Symbolfotos: O|N/Henrik Schmitt
13.01.2026 / REGION -
Wie stehen OSTHESSEN|NEWS-Leser zum Wehrdienst? Ab Mitte Januar werden auch in Osthessen zahlreiche 18-Jährige Post von der Bundeswehr erhalten. Der Brief enthält einen Fragebogen, mit dem die Truppe die generelle Bereitschaft zum Wehrdienst abfragt. Männer sind verpflichtet, den Fragebogen auszufüllen, Frauen können freiwillig daran teilnehmen. Das alles erfolgt im Rahmen des neuen Wehrdienst-Modernisierungsgesetzes, das zu Beginn des Jahres in Kraft trat.

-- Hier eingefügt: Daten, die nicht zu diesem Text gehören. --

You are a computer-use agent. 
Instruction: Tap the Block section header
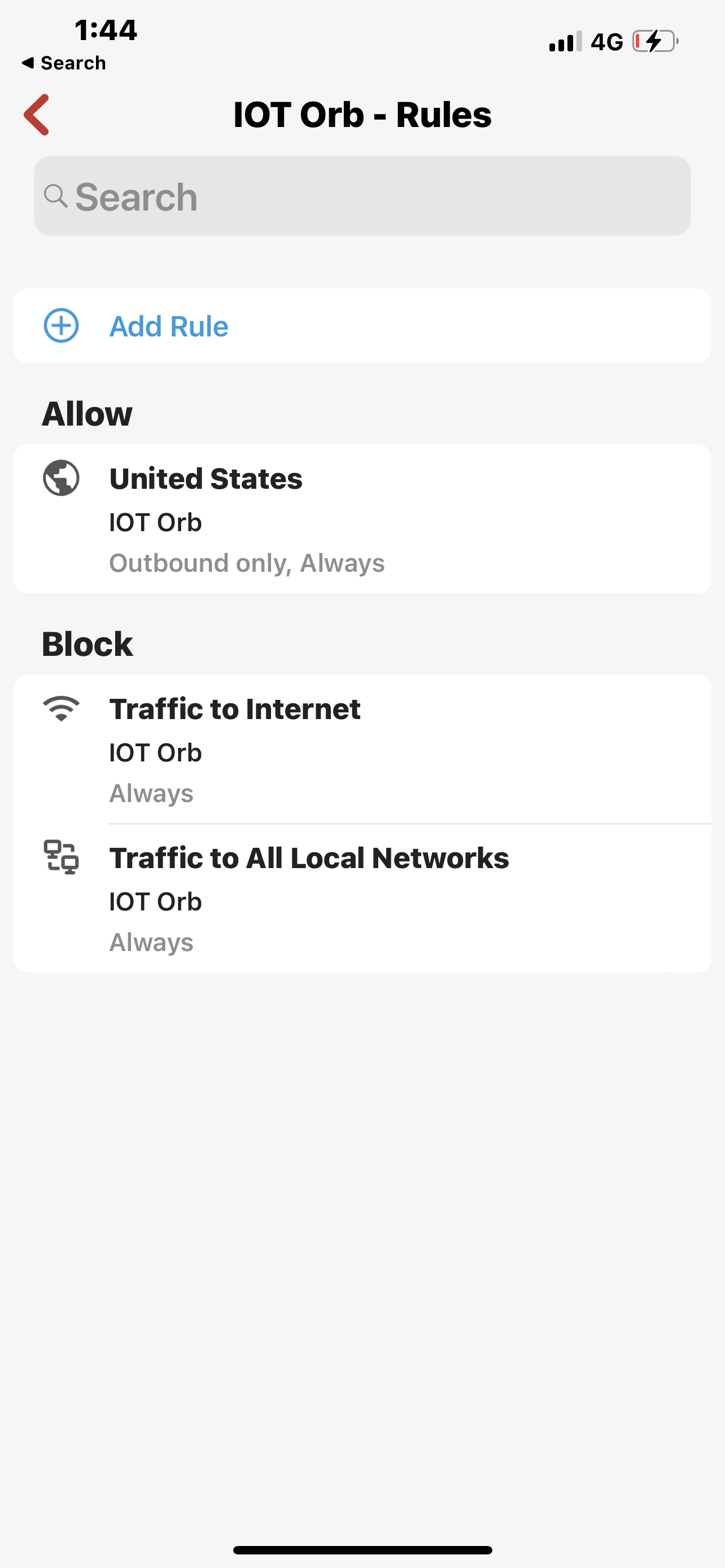(x=87, y=644)
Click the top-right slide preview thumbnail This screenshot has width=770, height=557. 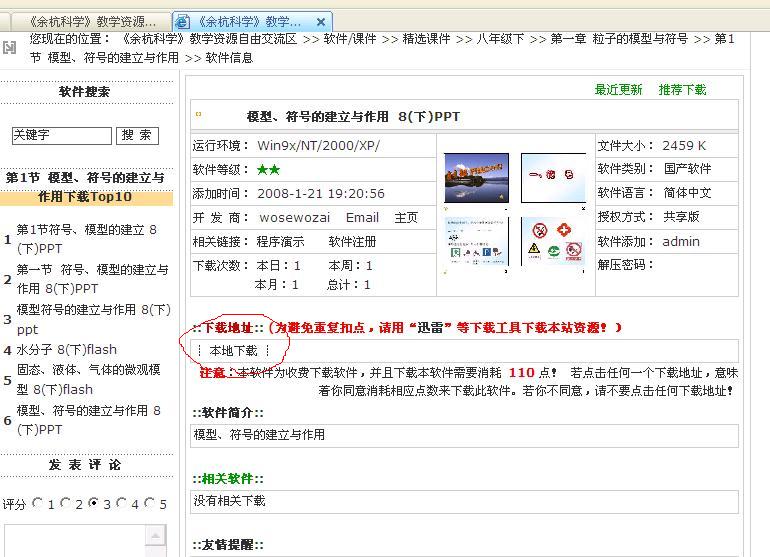coord(553,178)
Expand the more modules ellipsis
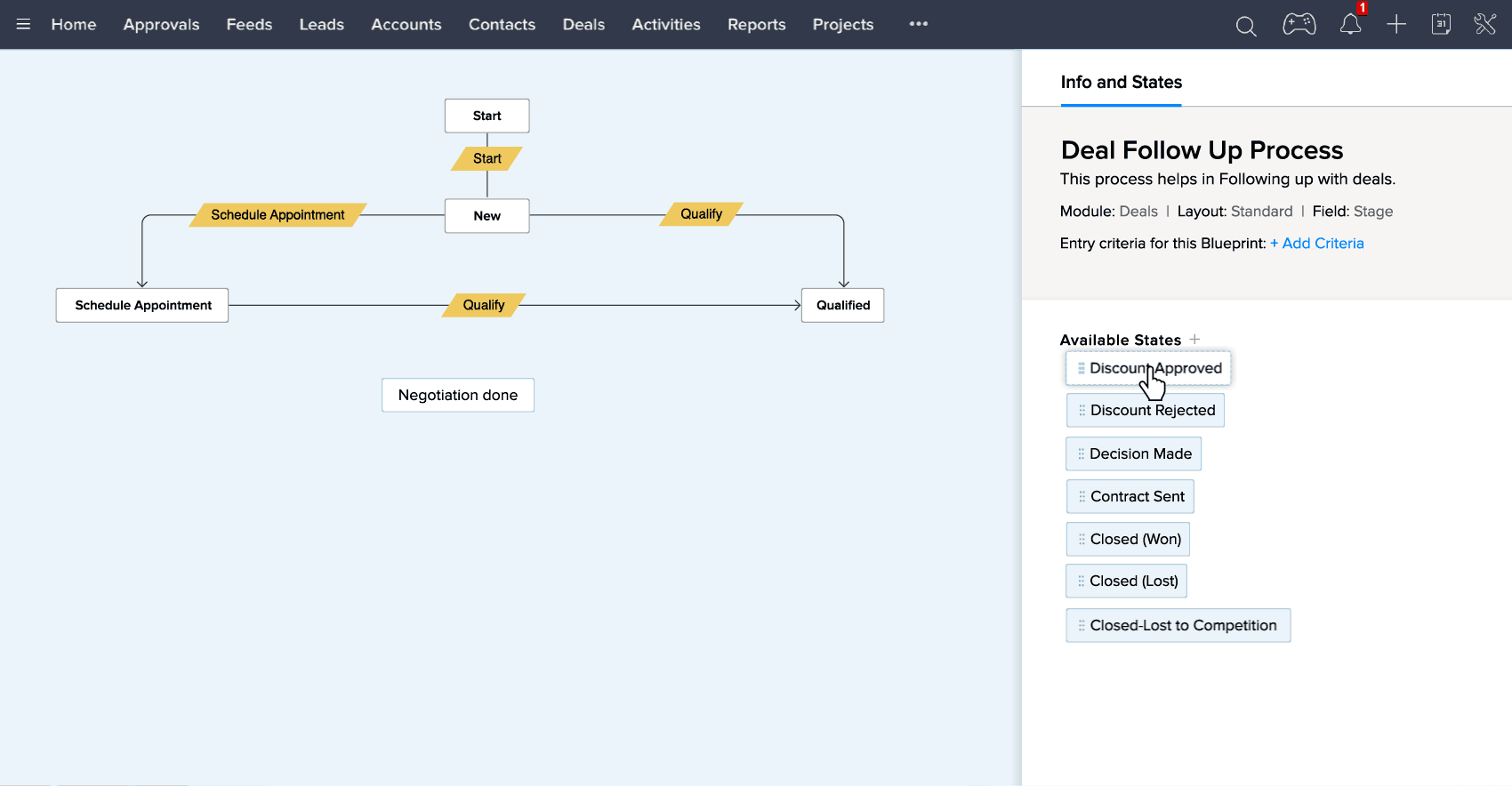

Die Zahl der Interessenten in Hessen steigt: Bis Ende November 2025 führten die Truppenberatungen zu mehr als 6.100 Erstgesprächen, rund 1.580 Menschen haben sich neu für den Dienst verpflichtet. Im Vergleich zu 2024 bedeutet das einen deutlichen Zuwachs, sowohl bei den Beratungsgesprächen als auch bei den Neueinstellungen.
Wehrdienst in Deutschland: pro oder kontra?
Für Osthessen wirft das neue Verfahren einige praktische Fragen auf. Eltern und Arbeitgeber stehen vor organisatorischen Herausforderungen: Schul- oder Ausbildungszeiten müssen eventuell verschoben werden, um Termine wahrzunehmen. Neben der wachsenden Zahl von Interessenten nehmen auch Vorsichtsmaßnahmen gegen den Wehrdienst zu. Die Deutsche Friedensgesellschaft - Vereinigte Kriegsdienstgegner meldet eine steigende Nachfrage nach Beratung zur Kriegsdienstverweigerung. "Wir gehen davon aus, dass es ab Januar noch deutlich mehr werden, wenn die Briefe ankommen", sagte Jörg Rode vom Frankfurter Beratungskollektiv gegenüber der hessenschau.
270.000 Soldaten bis 2035
Das Wehrdienst-Modernisierungsgesetz sieht langfristig vor, die Bundeswehr bis 2035 auf bis zu 270.000 Soldatinnen und Soldaten aufzustocken. Für Hessen heißt das: Mehr junge Menschen müssen sich frühzeitig mit dem Thema Wehrdienst auseinandersetzen. Gleichzeitig müssen Gemeinden und Schulen flexibel reagieren, um sowohl die beruflichen und schulischen Pflichten als auch die neuen Anforderungen der Bundeswehr unter einen Hut zu bringen.